• [Aim of the task]: Counting the line with "Toggle Értesít for A-HELYZET-TŰRHETŐ 2000 Bt." as the last one, copy out the lines of the data exactly from the first onward.

• [Data in this exercise]:
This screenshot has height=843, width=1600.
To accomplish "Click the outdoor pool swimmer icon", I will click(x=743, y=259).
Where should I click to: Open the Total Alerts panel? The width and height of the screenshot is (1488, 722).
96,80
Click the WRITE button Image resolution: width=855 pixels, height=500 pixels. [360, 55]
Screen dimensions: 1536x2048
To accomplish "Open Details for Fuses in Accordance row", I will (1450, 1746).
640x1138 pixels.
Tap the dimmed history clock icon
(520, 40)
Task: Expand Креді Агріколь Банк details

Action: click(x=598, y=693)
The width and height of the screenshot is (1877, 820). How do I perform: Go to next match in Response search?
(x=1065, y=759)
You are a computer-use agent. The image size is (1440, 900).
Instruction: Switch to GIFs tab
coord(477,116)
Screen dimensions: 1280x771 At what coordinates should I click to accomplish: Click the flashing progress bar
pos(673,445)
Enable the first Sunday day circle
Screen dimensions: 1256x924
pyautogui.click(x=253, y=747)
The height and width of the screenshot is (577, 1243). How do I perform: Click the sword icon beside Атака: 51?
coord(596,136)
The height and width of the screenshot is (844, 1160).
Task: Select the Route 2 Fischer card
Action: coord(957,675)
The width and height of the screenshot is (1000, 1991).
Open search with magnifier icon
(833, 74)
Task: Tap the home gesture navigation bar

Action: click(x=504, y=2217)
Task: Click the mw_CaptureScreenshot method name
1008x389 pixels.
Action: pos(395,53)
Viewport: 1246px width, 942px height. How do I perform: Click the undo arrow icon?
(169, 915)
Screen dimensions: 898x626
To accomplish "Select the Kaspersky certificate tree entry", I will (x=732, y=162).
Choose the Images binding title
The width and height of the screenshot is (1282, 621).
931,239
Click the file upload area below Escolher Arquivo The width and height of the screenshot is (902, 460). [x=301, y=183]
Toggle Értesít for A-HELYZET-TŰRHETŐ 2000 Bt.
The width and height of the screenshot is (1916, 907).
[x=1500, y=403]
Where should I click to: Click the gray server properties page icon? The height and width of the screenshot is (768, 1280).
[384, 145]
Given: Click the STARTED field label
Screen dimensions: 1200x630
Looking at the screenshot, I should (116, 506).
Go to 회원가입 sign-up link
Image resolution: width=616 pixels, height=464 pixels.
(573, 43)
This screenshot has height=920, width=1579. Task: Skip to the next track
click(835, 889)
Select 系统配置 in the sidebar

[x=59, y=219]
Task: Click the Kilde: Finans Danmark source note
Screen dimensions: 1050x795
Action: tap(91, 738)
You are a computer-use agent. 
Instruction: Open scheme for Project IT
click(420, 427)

• [Expected output]:
This screenshot has height=843, width=1600.
To accomplish "Click the outdoor pool swimmer icon", I will click(x=743, y=259).
Where should I click to: Open the Total Alerts panel? The width and height of the screenshot is (1488, 722).
96,80
Click the WRITE button Image resolution: width=855 pixels, height=500 pixels. [360, 55]
Screen dimensions: 1536x2048
To accomplish "Open Details for Fuses in Accordance row", I will (1450, 1746).
640x1138 pixels.
Tap the dimmed history clock icon
(520, 40)
Task: Expand Креді Агріколь Банк details

Action: click(x=598, y=693)
The width and height of the screenshot is (1877, 820). How do I perform: Go to next match in Response search?
(x=1065, y=759)
You are a computer-use agent. The image size is (1440, 900).
Instruction: Switch to GIFs tab
coord(477,116)
Screen dimensions: 1280x771 At what coordinates should I click to accomplish: Click the flashing progress bar
pos(673,445)
Enable the first Sunday day circle
Screen dimensions: 1256x924
pyautogui.click(x=253, y=747)
The height and width of the screenshot is (577, 1243). How do I perform: Click the sword icon beside Атака: 51?
coord(596,136)
The height and width of the screenshot is (844, 1160).
Task: Select the Route 2 Fischer card
Action: coord(957,675)
The width and height of the screenshot is (1000, 1991).
Open search with magnifier icon
(833, 74)
Task: Tap the home gesture navigation bar

Action: click(x=504, y=2217)
Task: Click the mw_CaptureScreenshot method name
1008x389 pixels.
Action: pos(395,53)
Viewport: 1246px width, 942px height. How do I perform: Click the undo arrow icon?
(169, 915)
Screen dimensions: 898x626
To accomplish "Select the Kaspersky certificate tree entry", I will (x=732, y=162).
Choose the Images binding title
The width and height of the screenshot is (1282, 621).
931,239
Click the file upload area below Escolher Arquivo The width and height of the screenshot is (902, 460). [x=301, y=183]
Toggle Értesít for A-HELYZET-TŰRHETŐ 2000 Bt.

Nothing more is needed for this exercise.